[TEXT EXTRACT]:
Estimating greenhouse gas emissions from transport, while superficially simple, actually involves much uncertainty. Attributing the entire transportation emission cost to food is inaccurate if food commodities are shipped with other non-food cargo (Rama and Lawrence 2008). Air freight of horticultural products from Africa to Europe is a particularly interesting situation because the produce is loaded as “belly cargo” on passenger planes, where clearly the number of flights scheduled is solely a function of customer demand. To reflect true transportation costs, analysis must take into account the uncertainty in the probability of cargo being shipped with and without the food. Economies of scale must also be addressed in an analysis of production and transportation, looking at tonnes of produce per liter of fuel rather than per kilometer. For example, an apple from a truck that has transported 2,000 apples over 2,000 km will have “consumed” the same amount of fuel as an apple delivered in a bin of 50 apples to a farmers’ market 50 km from the orchard (McWilliams 2009). In some cases, car emissions to the distributor can be greater than transportation emissions during production or distribution (Larsen et al. 2008). A 1993 survey suggested that about 38 % of London’s allotment cultivators drive to their allotments, which no doubt significantly contributes to the carbon footprint (Saunders 1993). It has been well documented that dispersed/low-density cities are markedly more energy-hungry and emission-intensive than high-density cities (Ewing and Rong 2008; Glaeser 2009), and to this end, it has been argued that urban agriculture could significantly increase the direct carbon footprint of a city by spreading it out even further (Glaeser 2011).

Life cycle analysis is a commonly used methodology for integrating energy flow into and out of a system (Rebitzer et al. 2004). However, LCAs of food imports and exports in the literature are limited in the number of countries and food types that have been analyzed (Edwards-Jones et al. 2008). Studies examining apple exports from New Zealand to the UK found contradictory results; a UK study found that local production was more energy-efficient (Jones 2002), while New Zealand studies suggested the opposite (Saunders et al. 2006; Saunders and Barber 2008). Clearly, there is a need for a consistent approach to defining system boundaries and a systematic methodology for comparing different systems. Assumptions such as time of year, production scale, the specific food type, and land use change will heavily influence the final carbon footprint calculation (Edwards-Jones et al. 2008; Plassmann et al. 2010). As it stands, more LCAs are needed on the whole range of agricultural goods across different cities before reliable conclusions can be drawn on carbon emissions between local and imported food.

4 Australia

4.1 Wartime and post-wartime urban agriculture

The history of urban agriculture in Australia follows similar trends to those in the USA and Britain, as documented by Gaynor (2006), from which the following description is largely drawn. During the 1930s, in the midst of deep economic recession, backyard “home gardens” and small-scale poultry farms were common, with 70 % of people growing some of their own food. Informal campaigns to encourage wartime home food production started around 1941, but it was not until 1943 that the more serious and official Grow Your Own campaign was launched by the Commonwealth Department of Commerce and Agriculture. The media promoted the idea of manly independence, self-sufficiency, and patriotism associated with gardening to help feed the Allies, resulting in an additional 18,378 and 3,529 ha of vegetable production in Victoria and Western Australia from 1938 to 1944, respectively. An unpublished survey conducted by The University of Melbourne found that 48 % of the sampled households in Melbourne were producing food of some kind in 1941, though such production was most common amongst the middle class or skilled working class rather than the poor and marginalized (Gaynor 2006). For the poor, even though food accounted for 40 % of the total household expenditure, home food production was neither an effective nor accessible option.

[WHAT IS ASKED]:
**1.** In the urban agriculture passage, what share of London's allotment cultivators drove to their allotments according to the 1993 survey?
**2.** Extend the urban agriculture passage, picking up right after its final sentence.
You will not need the data.

[SUPPLIED MATERIAL]:
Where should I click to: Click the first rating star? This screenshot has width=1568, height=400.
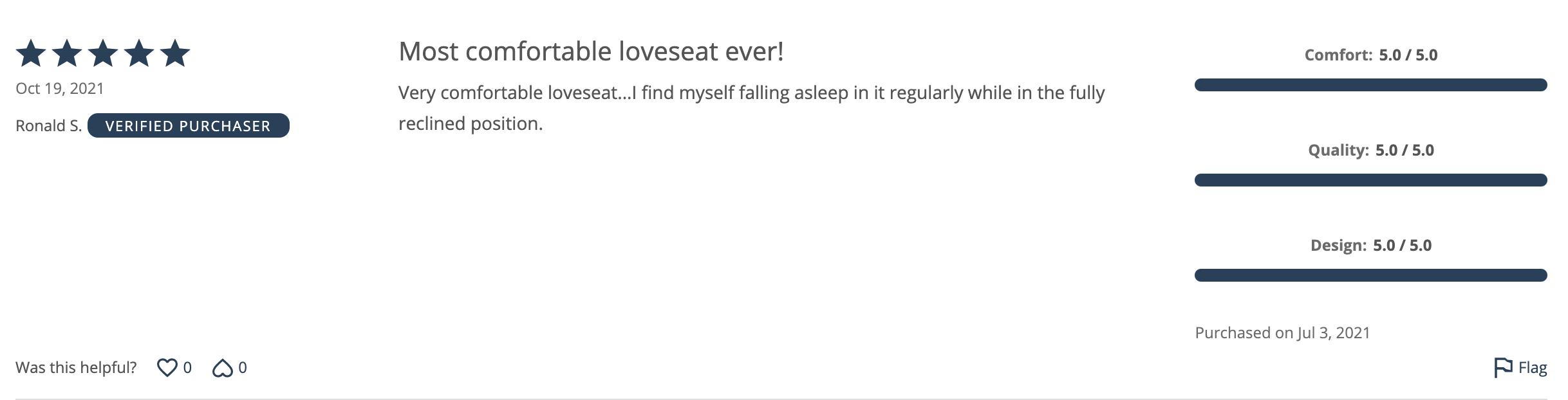31,53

[EXERCISE RESPONSES]:
**1.** About 38 % of them drove to their allotments.

**2.**
Unlike in the USA, the sidelining of home food production in Australia after World War II was not as drastic, with more than 50 % of vegetables grown in Victoria in the mid-1970s still being produced within 100 km of Melbourne (Gaynor 2006). On the other hand, lifestyle changes in the post-war era were significant as mainstream society embraced the novelty and convenience of supermarket shopping and frozen goods and improved technology allowed foods to be eaten out of season (Humphery 1998). At the same time, commercial agricultural production in metropolitan areas began shrinking in the 1950s. In Perth, Western Australia, the number of dairies fell from 101 in 1945 to 22 in 1957, and the extent of market gardens declined from 1,012 acres in 1945 to under 809 acres between 1950 and 1960 (Cooper 1979).

4.2 Forms of contemporary urban agriculture

The environmental movement that swept the USA during the 1970s brought back enthusiasm for urban agriculture in Australia as well (Gaynor 2006), although the resurgence took on different forms. An instrumental step in the movement was the introduction of permaculture by Bill Mollison and David Holmgren. Their book, Permaculture 1: A Perennial Agricultural System for Human Settlements, was published in 1978 and described an alternative agricultural system where plants, animals, and humans were integrated into the ecosystem and supported each other’s functionality (Mollison and Holmgren 1978). Permaculture strategies include increasing biodiversity, mimicking ecosystem structures, building “guilds” of organisms that mutually support each other, and adapting to stages of plant succession (Jacke and Toensmeier 2005). These permaculture design principles became the foundation of a social and environmental philosophy about sustainable human habitats. Since the mid-1980s, permaculture techniques have been taught around the world, including Central and South America, Asia, and Africa, for use in backyards, community gardens, and larger-scale farms (Permaculture Global 2012). Some of the design principles of permaculture are based on tested scientific theories, such as “use and value diversity,” “obtain a yield,” and “catch and store energy,” for example, which have been studied and implemented rigorously in conventional agricultural systems (e.g., Brussaard et al. 2010; Scherr and McNeely 2008; Walter 2003). However, in contrast to the intimidating plethora of peer-reviewed studies on the functioning of conventional agricultural systems (in terms of inputs, yield, and environmental impact), there is, to date, not a single peer-reviewed paper on the performance of a permacultural system. Such analyses are urgently required to place the costs and benefits of permaculture into context.

The first Australian community garden was established in Melbourne in 1977 prior to the permaculture movement (Hering 1995), but many community gardens around Australia today are linked with permaculture projects (Permaculture Global 2012). There are now at least 220 community gardens around the country, a number of them supported by local governments (Kingsley and Townsend 2006; Community Garden WA 2010; Community Garden Network 2012). Curiously, CSA programs are not popular in Australia, despite their success in the USA, with only two in the state of Victoria (Carey et al. 2010). Food education programs in schools, however, are popular. The Kitchen Garden Foundation, a primary school program where children learn to garden and cook the harvested fruits and vegetables, was started in 2001 and has now expanded to over 260 schools around Australia (Kitchen Garden Foundation 2012). Similar projects exist in the USA and UK, most famously Alice Waters’ Edible Schoolyard Program and Jamie Oliver's School Dinners and Food Revolution documentary television shows.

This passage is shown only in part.